====== Given records ======
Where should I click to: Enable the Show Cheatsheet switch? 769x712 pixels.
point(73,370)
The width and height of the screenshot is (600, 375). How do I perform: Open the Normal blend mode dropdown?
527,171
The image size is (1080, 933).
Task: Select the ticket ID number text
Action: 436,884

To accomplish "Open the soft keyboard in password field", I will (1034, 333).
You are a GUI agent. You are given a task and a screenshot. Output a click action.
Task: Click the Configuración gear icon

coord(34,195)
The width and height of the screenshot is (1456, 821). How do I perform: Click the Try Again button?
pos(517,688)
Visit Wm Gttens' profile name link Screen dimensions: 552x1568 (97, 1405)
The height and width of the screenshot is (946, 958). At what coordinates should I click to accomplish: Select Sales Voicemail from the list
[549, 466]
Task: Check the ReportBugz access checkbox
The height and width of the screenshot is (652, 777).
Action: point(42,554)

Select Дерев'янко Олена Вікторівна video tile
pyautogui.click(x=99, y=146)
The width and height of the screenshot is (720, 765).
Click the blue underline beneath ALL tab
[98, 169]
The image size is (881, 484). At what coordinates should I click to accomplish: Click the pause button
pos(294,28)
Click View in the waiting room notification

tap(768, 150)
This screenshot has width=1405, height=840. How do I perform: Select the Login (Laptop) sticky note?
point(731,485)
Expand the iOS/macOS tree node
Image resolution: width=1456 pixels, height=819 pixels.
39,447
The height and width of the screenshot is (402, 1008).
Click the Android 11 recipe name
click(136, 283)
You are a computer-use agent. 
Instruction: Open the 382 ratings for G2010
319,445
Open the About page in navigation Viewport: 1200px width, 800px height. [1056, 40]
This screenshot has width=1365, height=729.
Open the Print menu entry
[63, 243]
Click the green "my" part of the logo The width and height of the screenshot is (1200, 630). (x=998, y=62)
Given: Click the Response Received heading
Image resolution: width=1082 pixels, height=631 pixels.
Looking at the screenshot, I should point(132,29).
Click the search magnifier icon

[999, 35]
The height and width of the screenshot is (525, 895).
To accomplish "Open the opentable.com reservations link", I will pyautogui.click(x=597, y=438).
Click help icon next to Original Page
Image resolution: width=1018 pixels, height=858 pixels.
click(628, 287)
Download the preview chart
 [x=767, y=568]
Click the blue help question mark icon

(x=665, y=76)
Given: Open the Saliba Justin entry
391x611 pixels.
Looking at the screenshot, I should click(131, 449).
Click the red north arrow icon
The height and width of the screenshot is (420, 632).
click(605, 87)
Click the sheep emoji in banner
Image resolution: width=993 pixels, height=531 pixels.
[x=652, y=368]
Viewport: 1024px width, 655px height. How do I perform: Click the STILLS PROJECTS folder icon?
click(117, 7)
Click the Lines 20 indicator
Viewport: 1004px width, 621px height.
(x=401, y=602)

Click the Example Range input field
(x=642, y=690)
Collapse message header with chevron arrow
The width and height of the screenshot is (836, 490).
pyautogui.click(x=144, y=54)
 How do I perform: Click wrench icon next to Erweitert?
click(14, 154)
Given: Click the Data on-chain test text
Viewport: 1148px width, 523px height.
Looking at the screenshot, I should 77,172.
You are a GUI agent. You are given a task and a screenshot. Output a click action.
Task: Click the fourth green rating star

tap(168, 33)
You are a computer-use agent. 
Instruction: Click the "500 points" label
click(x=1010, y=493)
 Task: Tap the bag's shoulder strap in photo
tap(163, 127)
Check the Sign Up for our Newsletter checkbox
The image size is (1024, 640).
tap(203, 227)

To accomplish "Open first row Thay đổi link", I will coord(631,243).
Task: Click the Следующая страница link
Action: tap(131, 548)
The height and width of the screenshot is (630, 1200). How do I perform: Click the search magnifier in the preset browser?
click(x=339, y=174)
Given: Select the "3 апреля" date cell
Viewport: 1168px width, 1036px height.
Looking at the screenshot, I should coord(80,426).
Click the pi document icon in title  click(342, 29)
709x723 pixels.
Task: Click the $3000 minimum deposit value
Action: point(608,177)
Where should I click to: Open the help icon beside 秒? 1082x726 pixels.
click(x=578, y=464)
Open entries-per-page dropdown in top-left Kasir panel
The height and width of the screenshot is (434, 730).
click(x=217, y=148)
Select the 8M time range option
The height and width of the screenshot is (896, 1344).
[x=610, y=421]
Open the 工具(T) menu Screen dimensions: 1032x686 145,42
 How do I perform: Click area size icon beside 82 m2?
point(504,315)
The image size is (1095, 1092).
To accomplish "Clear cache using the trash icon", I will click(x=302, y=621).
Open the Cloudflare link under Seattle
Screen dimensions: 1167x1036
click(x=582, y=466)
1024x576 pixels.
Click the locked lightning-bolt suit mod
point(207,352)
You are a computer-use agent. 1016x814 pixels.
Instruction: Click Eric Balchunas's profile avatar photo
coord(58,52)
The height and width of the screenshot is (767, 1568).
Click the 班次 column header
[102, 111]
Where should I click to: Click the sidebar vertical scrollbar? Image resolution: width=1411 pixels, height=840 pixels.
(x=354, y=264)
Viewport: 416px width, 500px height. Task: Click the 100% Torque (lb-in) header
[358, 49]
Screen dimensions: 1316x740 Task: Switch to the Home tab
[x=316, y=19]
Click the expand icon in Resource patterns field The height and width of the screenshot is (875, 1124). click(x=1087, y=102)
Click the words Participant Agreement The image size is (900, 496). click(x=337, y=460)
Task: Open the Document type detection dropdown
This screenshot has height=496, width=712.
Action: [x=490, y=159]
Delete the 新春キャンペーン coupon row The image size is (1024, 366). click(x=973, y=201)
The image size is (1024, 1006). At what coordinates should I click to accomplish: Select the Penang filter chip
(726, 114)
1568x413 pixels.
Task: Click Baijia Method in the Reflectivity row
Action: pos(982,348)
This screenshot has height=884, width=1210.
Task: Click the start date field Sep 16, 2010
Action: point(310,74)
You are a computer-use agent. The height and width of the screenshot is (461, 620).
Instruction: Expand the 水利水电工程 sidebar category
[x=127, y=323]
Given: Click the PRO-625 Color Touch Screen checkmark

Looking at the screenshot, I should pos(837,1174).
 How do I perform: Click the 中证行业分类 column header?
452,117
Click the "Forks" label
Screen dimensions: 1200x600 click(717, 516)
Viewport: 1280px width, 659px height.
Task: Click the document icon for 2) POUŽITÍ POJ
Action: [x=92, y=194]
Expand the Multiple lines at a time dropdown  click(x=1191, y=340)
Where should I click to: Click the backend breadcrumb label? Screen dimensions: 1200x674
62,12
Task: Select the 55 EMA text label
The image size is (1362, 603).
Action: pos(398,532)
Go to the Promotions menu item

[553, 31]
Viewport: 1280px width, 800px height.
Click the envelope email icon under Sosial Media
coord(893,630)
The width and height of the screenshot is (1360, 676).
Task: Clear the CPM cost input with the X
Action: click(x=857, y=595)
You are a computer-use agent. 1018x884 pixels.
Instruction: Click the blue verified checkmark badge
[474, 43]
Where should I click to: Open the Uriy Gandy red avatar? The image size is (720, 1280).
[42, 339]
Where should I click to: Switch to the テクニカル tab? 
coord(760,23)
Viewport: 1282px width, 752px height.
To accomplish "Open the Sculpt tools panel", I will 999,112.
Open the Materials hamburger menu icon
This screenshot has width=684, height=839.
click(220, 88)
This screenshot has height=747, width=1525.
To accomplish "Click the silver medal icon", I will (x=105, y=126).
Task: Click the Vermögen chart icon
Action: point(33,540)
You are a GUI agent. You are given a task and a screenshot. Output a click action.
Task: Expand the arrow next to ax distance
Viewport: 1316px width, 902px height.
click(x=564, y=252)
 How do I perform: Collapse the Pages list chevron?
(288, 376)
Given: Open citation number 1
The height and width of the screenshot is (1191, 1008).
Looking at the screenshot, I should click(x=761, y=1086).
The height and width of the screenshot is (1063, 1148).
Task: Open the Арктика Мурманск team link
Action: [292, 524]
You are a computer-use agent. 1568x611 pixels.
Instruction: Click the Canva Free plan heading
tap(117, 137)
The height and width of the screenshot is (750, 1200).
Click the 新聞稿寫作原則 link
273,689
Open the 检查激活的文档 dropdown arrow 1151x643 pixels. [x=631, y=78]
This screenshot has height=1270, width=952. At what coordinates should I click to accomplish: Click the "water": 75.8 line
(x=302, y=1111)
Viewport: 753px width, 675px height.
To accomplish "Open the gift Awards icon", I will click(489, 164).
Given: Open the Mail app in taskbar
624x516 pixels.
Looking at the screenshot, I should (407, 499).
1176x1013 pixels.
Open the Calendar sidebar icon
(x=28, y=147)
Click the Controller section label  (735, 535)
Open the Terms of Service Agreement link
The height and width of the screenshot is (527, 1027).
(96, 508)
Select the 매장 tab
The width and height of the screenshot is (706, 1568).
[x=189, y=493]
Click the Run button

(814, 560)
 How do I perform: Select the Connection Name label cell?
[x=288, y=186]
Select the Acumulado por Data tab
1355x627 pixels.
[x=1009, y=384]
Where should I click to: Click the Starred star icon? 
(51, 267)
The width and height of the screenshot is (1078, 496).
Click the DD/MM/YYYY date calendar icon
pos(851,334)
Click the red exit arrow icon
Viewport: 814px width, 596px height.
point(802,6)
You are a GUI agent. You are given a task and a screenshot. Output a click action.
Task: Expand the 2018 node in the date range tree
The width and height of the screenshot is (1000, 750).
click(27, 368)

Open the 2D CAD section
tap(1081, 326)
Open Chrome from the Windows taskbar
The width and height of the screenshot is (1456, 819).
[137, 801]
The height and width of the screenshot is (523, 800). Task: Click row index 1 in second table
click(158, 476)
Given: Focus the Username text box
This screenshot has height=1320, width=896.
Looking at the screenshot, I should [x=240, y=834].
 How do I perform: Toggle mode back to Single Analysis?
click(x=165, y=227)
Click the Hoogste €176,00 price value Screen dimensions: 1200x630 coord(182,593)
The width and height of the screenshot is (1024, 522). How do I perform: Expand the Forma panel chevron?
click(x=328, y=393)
======
## What to do
Once the line with "The image size is (1024, 1006)." is found in the records above, print exactly that line and every line after it through the line with "Given: Open citation number 1".

## Response
The image size is (1024, 1006). At what coordinates should I click to accomplish: Select the Penang filter chip
(726, 114)
1568x413 pixels.
Task: Click Baijia Method in the Reflectivity row
Action: pos(982,348)
This screenshot has height=884, width=1210.
Task: Click the start date field Sep 16, 2010
Action: point(310,74)
You are a computer-use agent. The height and width of the screenshot is (461, 620).
Instruction: Expand the 水利水电工程 sidebar category
[x=127, y=323]
Given: Click the PRO-625 Color Touch Screen checkmark

Looking at the screenshot, I should pos(837,1174).
 How do I perform: Click the 中证行业分类 column header?
452,117
Click the "Forks" label
Screen dimensions: 1200x600 click(717, 516)
Viewport: 1280px width, 659px height.
Task: Click the document icon for 2) POUŽITÍ POJ
Action: [x=92, y=194]
Expand the Multiple lines at a time dropdown  click(x=1191, y=340)
Where should I click to: Click the backend breadcrumb label? Screen dimensions: 1200x674
62,12
Task: Select the 55 EMA text label
The image size is (1362, 603).
Action: pos(398,532)
Go to the Promotions menu item

[553, 31]
Viewport: 1280px width, 800px height.
Click the envelope email icon under Sosial Media
coord(893,630)
The width and height of the screenshot is (1360, 676).
Task: Clear the CPM cost input with the X
Action: click(x=857, y=595)
You are a computer-use agent. 1018x884 pixels.
Instruction: Click the blue verified checkmark badge
[474, 43]
Where should I click to: Open the Uriy Gandy red avatar? The image size is (720, 1280).
[42, 339]
Where should I click to: Switch to the テクニカル tab? 
coord(760,23)
Viewport: 1282px width, 752px height.
To accomplish "Open the Sculpt tools panel", I will 999,112.
Open the Materials hamburger menu icon
This screenshot has width=684, height=839.
click(220, 88)
This screenshot has height=747, width=1525.
To accomplish "Click the silver medal icon", I will (x=105, y=126).
Task: Click the Vermögen chart icon
Action: point(33,540)
You are a GUI agent. You are given a task and a screenshot. Output a click action.
Task: Expand the arrow next to ax distance
Viewport: 1316px width, 902px height.
click(x=564, y=252)
 How do I perform: Collapse the Pages list chevron?
(288, 376)
Given: Open citation number 1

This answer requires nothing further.